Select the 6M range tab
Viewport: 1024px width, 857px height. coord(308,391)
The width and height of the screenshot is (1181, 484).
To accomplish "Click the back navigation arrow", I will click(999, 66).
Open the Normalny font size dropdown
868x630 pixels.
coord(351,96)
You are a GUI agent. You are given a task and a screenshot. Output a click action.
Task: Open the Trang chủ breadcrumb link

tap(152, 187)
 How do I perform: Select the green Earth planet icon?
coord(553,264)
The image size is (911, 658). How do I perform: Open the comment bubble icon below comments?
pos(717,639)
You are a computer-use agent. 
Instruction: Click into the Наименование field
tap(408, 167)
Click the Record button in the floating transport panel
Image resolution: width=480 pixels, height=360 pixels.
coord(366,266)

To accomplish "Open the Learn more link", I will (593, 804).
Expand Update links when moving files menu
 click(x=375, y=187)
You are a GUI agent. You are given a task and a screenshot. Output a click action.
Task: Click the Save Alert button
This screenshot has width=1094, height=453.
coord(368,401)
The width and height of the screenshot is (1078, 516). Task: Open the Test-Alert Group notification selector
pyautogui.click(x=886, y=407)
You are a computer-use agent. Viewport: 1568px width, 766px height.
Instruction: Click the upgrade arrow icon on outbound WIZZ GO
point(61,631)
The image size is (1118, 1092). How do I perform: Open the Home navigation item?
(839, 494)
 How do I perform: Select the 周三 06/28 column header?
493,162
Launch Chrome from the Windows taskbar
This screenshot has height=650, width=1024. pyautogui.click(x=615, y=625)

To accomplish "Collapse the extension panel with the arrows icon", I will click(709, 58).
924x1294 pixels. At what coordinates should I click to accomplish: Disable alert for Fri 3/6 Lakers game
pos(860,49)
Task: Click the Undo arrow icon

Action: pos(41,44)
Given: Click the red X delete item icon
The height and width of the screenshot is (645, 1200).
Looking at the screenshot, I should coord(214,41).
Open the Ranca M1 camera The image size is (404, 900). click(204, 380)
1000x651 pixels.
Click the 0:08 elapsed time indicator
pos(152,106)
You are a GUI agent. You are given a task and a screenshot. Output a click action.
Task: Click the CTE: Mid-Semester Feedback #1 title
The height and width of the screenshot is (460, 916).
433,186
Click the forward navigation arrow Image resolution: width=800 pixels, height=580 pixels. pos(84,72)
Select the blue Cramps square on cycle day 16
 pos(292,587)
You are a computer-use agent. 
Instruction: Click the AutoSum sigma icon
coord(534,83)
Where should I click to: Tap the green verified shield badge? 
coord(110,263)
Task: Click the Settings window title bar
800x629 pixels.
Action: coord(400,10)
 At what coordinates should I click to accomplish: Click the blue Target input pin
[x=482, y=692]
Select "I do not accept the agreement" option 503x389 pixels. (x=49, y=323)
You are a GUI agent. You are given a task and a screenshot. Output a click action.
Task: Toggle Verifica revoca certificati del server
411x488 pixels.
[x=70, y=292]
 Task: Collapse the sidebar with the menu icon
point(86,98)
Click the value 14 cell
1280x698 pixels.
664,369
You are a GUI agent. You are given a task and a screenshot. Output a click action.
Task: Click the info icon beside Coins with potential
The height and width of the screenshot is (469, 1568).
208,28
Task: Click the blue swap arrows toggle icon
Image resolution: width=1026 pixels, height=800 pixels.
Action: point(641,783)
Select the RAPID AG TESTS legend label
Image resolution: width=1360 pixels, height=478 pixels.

* [Work request]
Report how many lines of the listing hold the string "arrows", giving only the number.

* [Solution for this exercise]
2